### Your assignment
Nothing but the lines from the one that contains "Task: Click the right UTC axis label" through the end of the listing should appear, set down exactly.

### Material to process

______

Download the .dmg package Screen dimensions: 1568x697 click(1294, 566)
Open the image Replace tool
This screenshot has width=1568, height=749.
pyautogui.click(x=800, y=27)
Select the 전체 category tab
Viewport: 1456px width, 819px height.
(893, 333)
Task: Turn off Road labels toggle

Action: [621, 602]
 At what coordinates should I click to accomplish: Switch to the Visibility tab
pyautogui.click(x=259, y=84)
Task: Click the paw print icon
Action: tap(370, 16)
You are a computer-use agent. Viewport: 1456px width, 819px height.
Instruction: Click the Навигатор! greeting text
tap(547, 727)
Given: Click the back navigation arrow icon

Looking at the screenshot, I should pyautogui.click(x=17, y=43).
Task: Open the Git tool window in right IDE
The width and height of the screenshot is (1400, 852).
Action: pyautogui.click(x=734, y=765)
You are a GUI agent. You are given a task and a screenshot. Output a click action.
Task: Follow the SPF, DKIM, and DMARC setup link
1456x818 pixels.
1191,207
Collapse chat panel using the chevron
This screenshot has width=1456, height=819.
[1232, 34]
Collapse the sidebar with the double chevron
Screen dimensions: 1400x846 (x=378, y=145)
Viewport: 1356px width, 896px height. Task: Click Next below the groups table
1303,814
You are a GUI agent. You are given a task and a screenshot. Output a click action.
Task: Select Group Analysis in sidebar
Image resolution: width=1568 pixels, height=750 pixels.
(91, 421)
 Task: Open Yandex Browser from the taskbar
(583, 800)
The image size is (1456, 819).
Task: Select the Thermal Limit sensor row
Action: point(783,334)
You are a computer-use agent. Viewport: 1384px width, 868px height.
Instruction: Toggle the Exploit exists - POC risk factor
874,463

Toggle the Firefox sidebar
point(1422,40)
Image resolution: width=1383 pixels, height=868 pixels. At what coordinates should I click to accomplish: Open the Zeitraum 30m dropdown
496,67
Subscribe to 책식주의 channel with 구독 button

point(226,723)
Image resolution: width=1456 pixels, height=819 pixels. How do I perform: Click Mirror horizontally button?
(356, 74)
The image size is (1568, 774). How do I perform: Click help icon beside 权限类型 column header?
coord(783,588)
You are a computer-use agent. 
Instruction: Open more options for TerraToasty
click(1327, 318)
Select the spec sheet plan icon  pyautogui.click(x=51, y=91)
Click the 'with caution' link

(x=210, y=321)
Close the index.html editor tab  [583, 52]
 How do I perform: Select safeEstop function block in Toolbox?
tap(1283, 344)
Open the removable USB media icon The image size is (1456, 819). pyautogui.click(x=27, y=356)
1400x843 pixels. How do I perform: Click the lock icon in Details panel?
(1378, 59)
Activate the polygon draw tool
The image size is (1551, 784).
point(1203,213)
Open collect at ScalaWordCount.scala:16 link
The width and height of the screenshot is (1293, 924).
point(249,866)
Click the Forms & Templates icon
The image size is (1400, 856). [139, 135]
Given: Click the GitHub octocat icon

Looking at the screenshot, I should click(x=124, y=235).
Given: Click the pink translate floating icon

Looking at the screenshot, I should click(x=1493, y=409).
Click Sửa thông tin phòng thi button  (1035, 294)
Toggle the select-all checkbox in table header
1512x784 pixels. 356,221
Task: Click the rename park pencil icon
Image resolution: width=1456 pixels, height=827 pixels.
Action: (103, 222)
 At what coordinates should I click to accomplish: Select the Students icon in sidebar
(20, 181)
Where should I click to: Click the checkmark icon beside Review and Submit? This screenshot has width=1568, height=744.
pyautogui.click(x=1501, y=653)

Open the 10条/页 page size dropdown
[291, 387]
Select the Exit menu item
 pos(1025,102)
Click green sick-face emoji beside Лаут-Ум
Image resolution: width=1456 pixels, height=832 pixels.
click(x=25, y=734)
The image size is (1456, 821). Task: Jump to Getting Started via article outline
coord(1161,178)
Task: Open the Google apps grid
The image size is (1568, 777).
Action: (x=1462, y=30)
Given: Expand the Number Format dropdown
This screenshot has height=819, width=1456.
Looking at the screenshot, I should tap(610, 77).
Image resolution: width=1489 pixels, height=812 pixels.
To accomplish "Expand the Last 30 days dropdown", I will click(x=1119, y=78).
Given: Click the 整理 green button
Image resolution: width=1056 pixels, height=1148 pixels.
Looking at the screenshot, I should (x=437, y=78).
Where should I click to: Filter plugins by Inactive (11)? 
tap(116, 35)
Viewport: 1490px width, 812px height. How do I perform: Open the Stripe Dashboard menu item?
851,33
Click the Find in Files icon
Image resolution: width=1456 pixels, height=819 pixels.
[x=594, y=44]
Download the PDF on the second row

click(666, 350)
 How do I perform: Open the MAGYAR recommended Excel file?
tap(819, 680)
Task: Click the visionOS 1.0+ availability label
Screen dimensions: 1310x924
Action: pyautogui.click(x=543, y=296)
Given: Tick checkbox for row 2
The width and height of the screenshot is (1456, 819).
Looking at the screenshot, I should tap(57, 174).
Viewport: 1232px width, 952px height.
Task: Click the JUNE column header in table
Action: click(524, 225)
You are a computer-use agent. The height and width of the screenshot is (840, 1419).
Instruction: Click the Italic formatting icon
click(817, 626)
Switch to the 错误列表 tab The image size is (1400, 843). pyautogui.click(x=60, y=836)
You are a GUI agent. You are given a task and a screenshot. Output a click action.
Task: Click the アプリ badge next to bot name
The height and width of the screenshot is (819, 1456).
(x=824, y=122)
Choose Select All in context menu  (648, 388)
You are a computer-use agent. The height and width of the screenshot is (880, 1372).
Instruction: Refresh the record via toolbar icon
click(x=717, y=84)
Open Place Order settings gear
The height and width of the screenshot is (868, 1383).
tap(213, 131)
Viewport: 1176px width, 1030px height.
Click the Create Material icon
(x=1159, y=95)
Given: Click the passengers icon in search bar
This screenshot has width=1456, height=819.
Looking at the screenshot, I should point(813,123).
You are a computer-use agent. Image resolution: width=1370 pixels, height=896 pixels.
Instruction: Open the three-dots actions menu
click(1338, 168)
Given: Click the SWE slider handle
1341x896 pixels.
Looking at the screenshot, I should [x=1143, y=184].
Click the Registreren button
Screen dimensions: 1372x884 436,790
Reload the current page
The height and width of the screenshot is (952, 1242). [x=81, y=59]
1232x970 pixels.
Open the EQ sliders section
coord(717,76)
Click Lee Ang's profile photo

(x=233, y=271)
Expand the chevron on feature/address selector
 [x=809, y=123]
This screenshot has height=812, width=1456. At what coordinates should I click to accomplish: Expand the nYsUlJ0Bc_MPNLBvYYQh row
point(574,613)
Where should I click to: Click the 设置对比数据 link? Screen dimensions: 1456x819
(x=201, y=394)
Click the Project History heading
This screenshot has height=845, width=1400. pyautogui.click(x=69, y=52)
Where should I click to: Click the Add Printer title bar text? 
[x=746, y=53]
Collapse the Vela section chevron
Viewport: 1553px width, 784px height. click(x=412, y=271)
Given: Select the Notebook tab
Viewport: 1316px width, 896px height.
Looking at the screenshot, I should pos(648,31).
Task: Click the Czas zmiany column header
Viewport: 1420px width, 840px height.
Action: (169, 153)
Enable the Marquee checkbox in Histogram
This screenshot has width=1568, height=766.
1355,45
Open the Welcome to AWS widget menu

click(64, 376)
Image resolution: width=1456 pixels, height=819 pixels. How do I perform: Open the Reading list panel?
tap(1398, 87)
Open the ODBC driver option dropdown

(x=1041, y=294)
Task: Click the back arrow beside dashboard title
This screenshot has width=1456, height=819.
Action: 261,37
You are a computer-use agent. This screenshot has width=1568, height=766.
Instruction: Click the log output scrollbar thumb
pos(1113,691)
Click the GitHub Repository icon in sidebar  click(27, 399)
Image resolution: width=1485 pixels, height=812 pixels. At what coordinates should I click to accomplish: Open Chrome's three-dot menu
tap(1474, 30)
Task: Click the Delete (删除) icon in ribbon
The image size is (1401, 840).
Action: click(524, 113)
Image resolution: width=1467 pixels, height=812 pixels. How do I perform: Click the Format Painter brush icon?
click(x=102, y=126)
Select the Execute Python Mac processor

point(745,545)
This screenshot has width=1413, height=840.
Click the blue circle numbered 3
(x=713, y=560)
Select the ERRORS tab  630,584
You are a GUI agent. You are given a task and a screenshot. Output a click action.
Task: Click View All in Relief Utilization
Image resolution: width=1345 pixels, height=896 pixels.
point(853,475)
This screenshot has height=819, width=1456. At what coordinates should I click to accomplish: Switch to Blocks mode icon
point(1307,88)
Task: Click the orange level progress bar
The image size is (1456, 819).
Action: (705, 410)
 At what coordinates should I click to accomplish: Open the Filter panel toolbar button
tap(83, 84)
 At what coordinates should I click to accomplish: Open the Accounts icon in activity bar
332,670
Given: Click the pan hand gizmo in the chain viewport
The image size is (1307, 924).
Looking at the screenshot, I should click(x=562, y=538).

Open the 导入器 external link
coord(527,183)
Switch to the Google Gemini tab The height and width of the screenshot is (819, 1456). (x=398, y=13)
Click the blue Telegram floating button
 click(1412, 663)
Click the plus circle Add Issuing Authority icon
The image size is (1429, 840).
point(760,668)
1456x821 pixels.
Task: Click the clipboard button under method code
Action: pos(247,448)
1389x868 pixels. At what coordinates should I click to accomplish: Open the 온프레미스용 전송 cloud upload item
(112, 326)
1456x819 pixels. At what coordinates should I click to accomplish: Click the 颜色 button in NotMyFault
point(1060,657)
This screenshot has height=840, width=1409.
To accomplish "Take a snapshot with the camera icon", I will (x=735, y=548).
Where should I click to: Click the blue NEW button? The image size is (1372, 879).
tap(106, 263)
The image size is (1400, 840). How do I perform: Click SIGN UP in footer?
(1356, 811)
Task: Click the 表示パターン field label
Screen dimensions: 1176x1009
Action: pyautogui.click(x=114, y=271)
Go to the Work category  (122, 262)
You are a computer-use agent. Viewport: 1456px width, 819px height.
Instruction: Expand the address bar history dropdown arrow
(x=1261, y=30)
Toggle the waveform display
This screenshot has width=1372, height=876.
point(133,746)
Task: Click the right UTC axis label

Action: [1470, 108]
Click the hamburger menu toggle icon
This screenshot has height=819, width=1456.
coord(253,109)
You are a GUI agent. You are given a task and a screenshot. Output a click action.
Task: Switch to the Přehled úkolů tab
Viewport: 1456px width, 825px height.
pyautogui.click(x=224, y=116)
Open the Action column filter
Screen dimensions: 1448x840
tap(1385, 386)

______

### Answer to this exercise
Task: Click the right UTC axis label

Action: [1470, 108]
Click the hamburger menu toggle icon
This screenshot has height=819, width=1456.
coord(253,109)
You are a GUI agent. You are given a task and a screenshot. Output a click action.
Task: Switch to the Přehled úkolů tab
Viewport: 1456px width, 825px height.
pyautogui.click(x=224, y=116)
Open the Action column filter
Screen dimensions: 1448x840
tap(1385, 386)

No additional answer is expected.